We were playing Engle Matrix games, which is a highly narrative system. The GM sets a scenario, and has events that occur to progress the story. As players go through the game, they state what they are going to do, and if nobody disagrees with their actions, it just works. If, however, other players disagree on feasibility of an action, the parties argue as to why it would or wouldn't succeed. After a bit, the GM takes the arguments, and the players roll off, with advantage being given to the player with the better arguments. The winning roll defines the narrative. Example:

Player 1: I jump on the hood of the car as it drives away.
Player 2: No way. It's going 40mph. You would be splattered if you tried.
Player 1: I'm a football player. I hit fast moving things all the time, and hang on.
Player 2: Not 5000 pound chunks of metal. At best you'll be thrown into the street.
GM: Player 1 roll 4's or higher. Player 2 roll 3's or higher....they roll...whoever has the most successes determines the narrative.

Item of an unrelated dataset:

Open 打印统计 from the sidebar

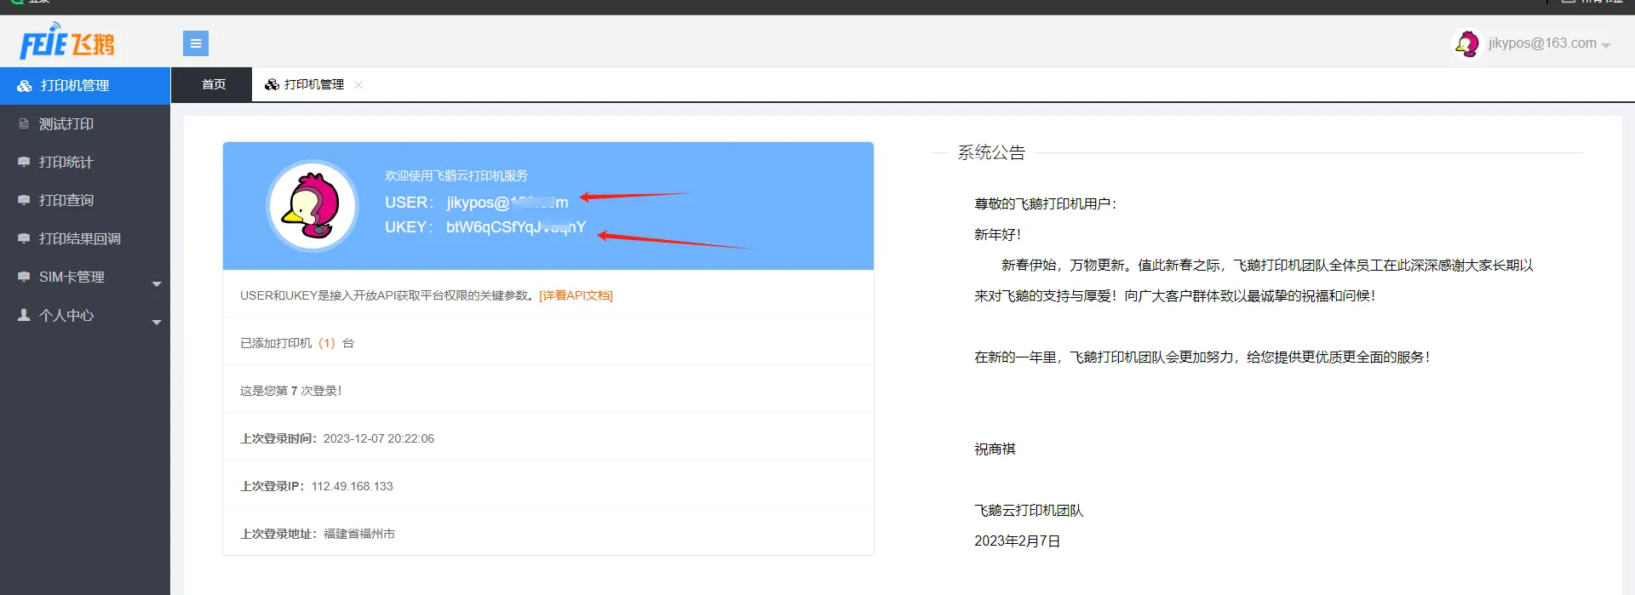[x=66, y=163]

We were playing a Miskatonic University story, and our characters were things like athlete, zombie, librarian, security guard and The Book of Ultimate Evil.

Sean (one of the unnamed master punsters from above), chose to be the Book of Ultimate Evil and was having a blast. He was sending the zombie to make more zombies, the athlete had already joined team zombie, the security guard was fighting for his life and the good guys in general were having problems, as all hell was breaking loose in the gym.

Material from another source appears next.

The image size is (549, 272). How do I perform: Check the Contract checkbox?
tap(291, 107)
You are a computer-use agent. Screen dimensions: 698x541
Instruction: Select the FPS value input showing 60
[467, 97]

I got inspired and when it was my turn, announced that I was going to go to my office. Over the course of the next 45 real minutes of game play, I went to my building, I worked my way to my office, I found and grabbed a sheet of paper, and worked my way back to the gym. Every time my turn came up, I just kept up this narrative going, totally ignoring the mass chaos around me.

Finally, I got to the gym, and the Book of Ultimate Evil pretty much had the game wrapped up. The good guys were about to fall, because everybody else was a zombie.

The GM asked for my action, and I said "I cast a spell of sleeping and banishment on the Book of Ultimate Evil." Sean immediately objected and said "You're just staff here. There's no WAY you know anything about magic." I looked at him, blinking in a slightly puzzled way and said "Maybe not, but I AM a librarian, and if there's one thing I know it's book bindings."

The entire table fell silent, and after several seconds of looking at me with abject horror, Sean collapsed on the table and indicated his unconditional surrender.

If I have enough money in my estate, I want this story on my tombstone.

Constructed Humor

This is the opposite. It is areas of the game which are setup by the GM or the players to specifically be funny. This could be amusing character traits which are role played well, or situations that the GM constructs to be funny. I even have a mechanic that I sometimes use to celebrate a type of humor.

One of the funniest characters ever played was Darby. She was a dancing dervish--fast, lethal, versatile, and always the first to run into combat. But she was also an absolute ball of sunshine in the worst of times--with a truly unshakable view of the rightness of the world. And she was the "victim" of three very different types of constructed humor.

She ran headfirst into a very deadly combat, and should have died but managed not to. However, one of the characters, a worshiper of Lotar the Fool, figured that since there was no way she should have survived...that she didn't. And for the rest of the campaign, referred to her as "Ghost Darby." He would occasionally poke her to see if she was non-material. He introduced her as Ghost-Darby to everybody they met, and to her horror, other people called her that, too.

She was very happy-go-lucky, but in a group of generally dysfunctional or untrusted other characters, she was the most stable. So she got put in charge--much to her horror. As the campaign progressed, she got promoted no less than three times, each time more horrifying to her than before. The last time, some in-game magical event cursed her to be punished in the worst way possible...which turned out to be a final promotion to Senior leadership, and she was assigned a staff.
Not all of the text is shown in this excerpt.